— TO DO —
Pull out every line below that contains the string "screenshot", matching case exactly, and copy each one in full.

— DATASET EXCERPTS —
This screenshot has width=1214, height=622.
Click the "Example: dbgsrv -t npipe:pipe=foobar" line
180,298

...

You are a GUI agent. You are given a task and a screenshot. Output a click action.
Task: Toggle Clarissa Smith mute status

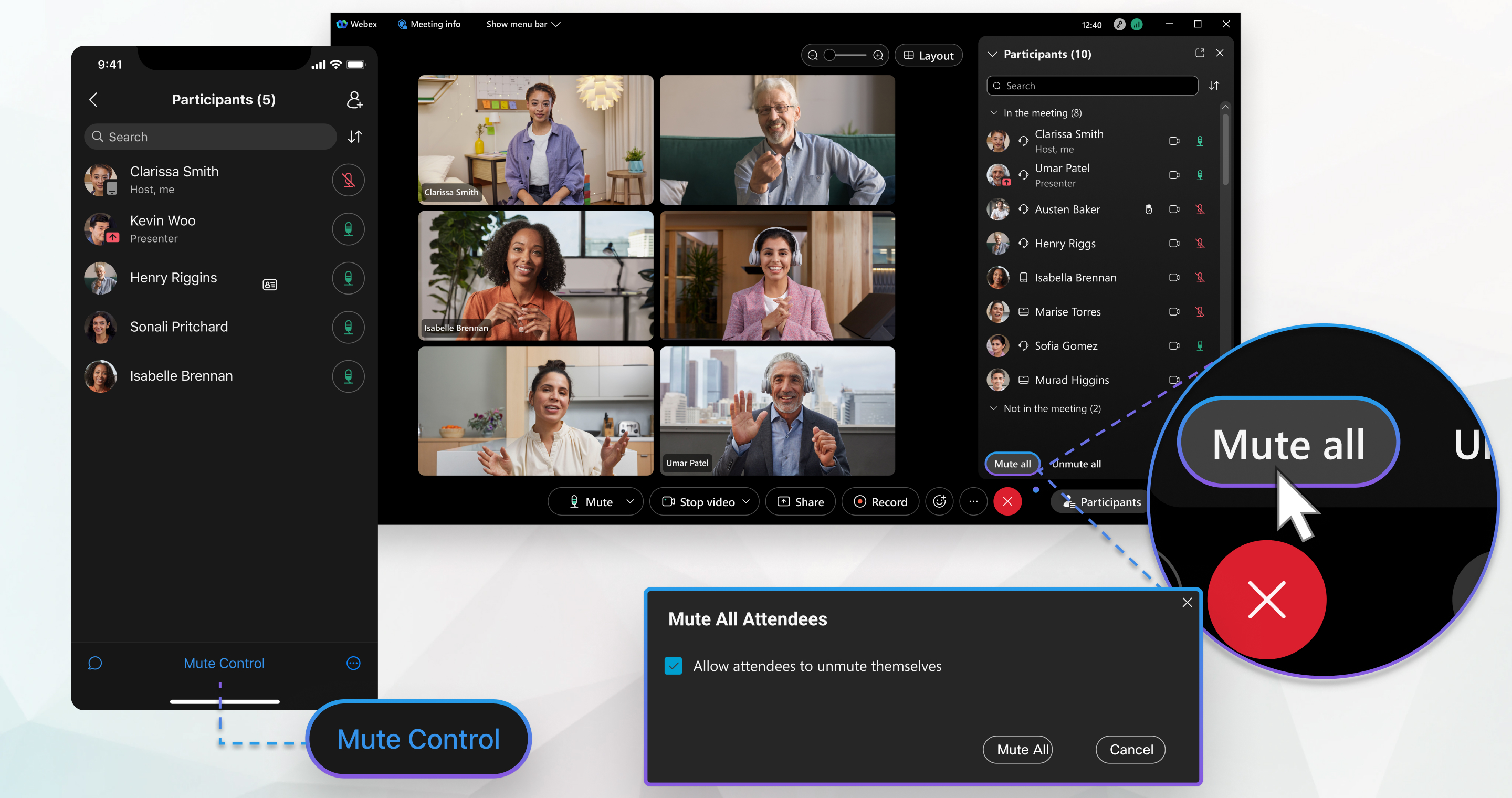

— SOLUTION —
This screenshot has width=1214, height=622.
You are a GUI agent. You are given a task and a screenshot. Output a click action.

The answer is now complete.